Between the end of the world and super-powered mollusks, Henry Jackman has hit the summer of 2013 at top gear. Seth Rogan’s apocalyptic comedy This Is the End premiered in June, featuring Jackman’s score as the film’s “straight man.” Before we see him team-up with Matthew Margeson in mid-August for Kick-Ass 2, Jackman ventures once more into the world of animation in Turbo, opening in mid-July. Does the man ever sleep? “Occasionally,” he says, laughing. “I’ve just been really lucky with getting loads of opportunities, so at the moment I’m not saying no. When you’re writing and you’re enjoying it, then I think you don’t notice how many hours you sleep. I think if I looked at the amount of hours I’ve been working, it’s probably a hideous total, but you don’t count the hours because you’re too busy writing music.”
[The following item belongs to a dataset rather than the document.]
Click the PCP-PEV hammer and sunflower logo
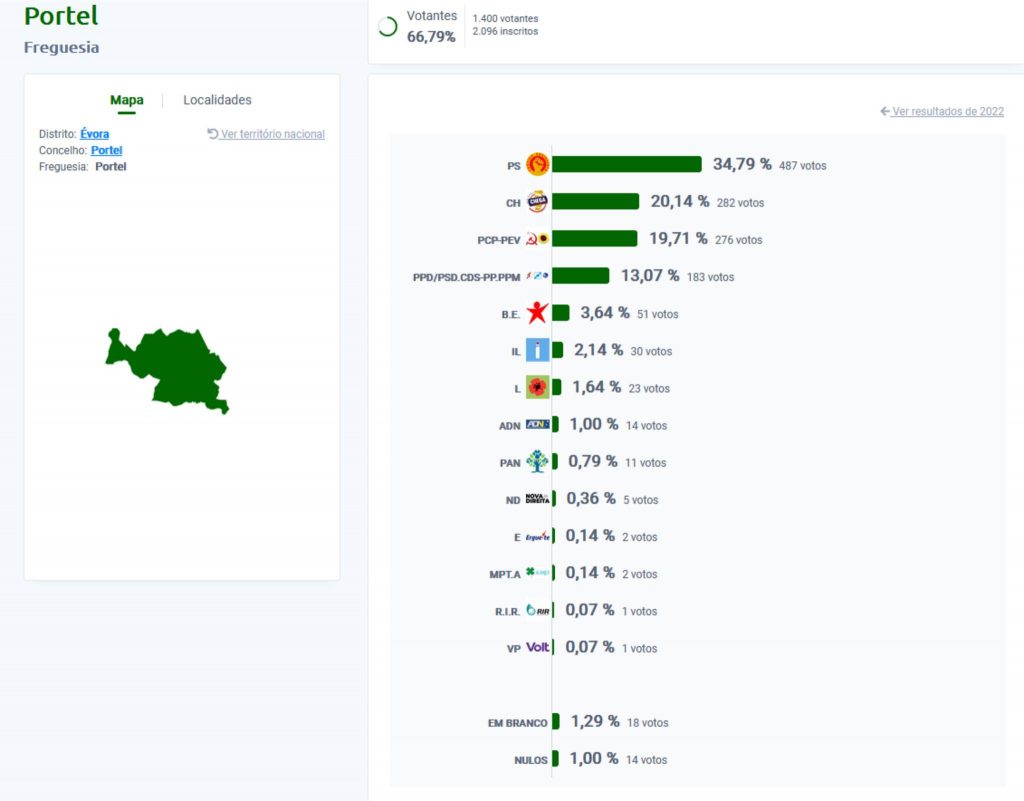 click(x=537, y=239)
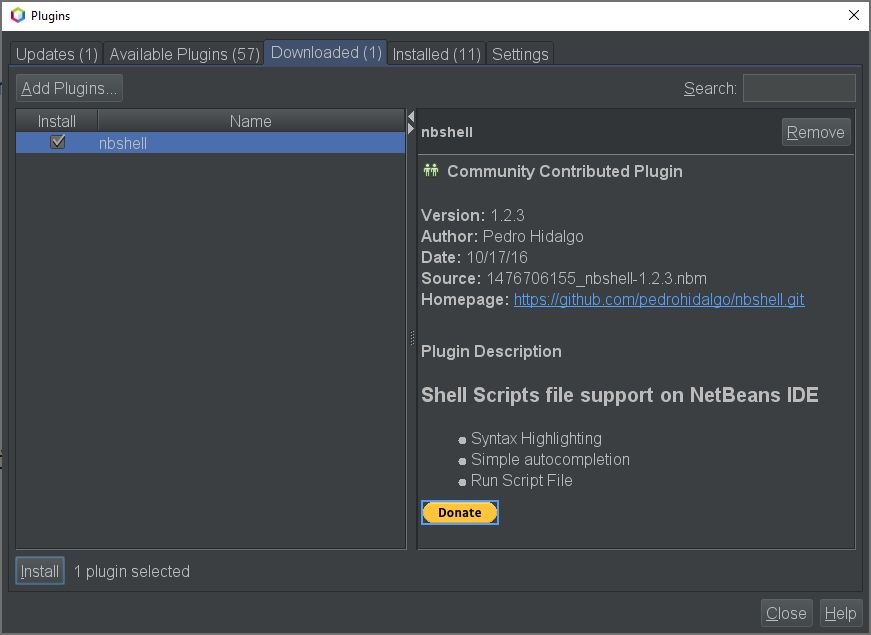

Turbo is the tale of a common garden snail, Theo, who dreams of racing in the Indy 500, that pinnacle of speed and perhaps the most out-of-reach desire for such a humble, sluggish creature. “It’s kind of the classic underdog story,” Jackman explains. “In a funny way, if you take away all the cars and the racing, it sort of reminds me of Babe or Rocky, where you’ve got a character who really believes he can do something and no one else takes the slightest bit of notice and, in fact, that character’s mocked.” After a particularly harsh day of being teased by the other snails in the tomato garden and a close encounter with a lawn mower, the racecar-obsessed escargot takes a “walk” in the rain and makes a wish as he looks out over an L.A. freeway: I wish I was fast. A freak accident knocks our hero onto the hood of car drag racing in the dry culvert of the L.A. river, where he gets sucked into the engine and then flooded with nitrous oxide. “Thanks to a superhero-style transformation towards the beginning of the movie,” says Jackman, “his fantasies suddenly are available to him.” In a sequence reminiscent of Spider-Man’s metamorphosis, Theo changes, on a molecular level, into “Turbo.”
Jackman was involved with Turbo from the very early stages of the production, collaborating with writer/director David Soren before any animation had taken place. “Unlike a live action picture, Turbo was kind of a slow burner, being an animated film. You get to see early on how it works,” says Jackman. “David took me to a sort of ‘ideas cube’ that looked a bit like an analogue version of Minority Report where he had storyboards and character art all over the walls, and he sat me down and took me through the story of Turbo. So I got very excited about that even though I hadn’t really seen any footage.”
It was in these early meetings that Jackman and Soren laid out the musical needs of the film, and the first theme began to emerge. “Early on, we figured out that, as well as having all the racing elements and cool stuff, it was really important to come up with the ‘Dreamer’ theme—an aspirational theme that would play more towards story and the yearning and the reaching. And that would pay real dividends because even though there’s really exciting racing, there’s all these character arcs of a creature that’s trying to imagine he can do something that he can’t. Regardless of whether that’s racing or anything else, that’s really an archetypal story about aspiration and dreaming.”
Jackman wrote what he calls the “Dreamer” theme on the piano “way before thinking about orchestration or colors or textures or anything like that because there needed to be a coherent, thematic piece that just should work on its own more than anything else. The advantage of that is that you can sprinkle that at the appropriate moments and really harmonize it and change it, and you can feel that there’s this underlying motif even if the arrangement, orchestration, color and harmonic context change.”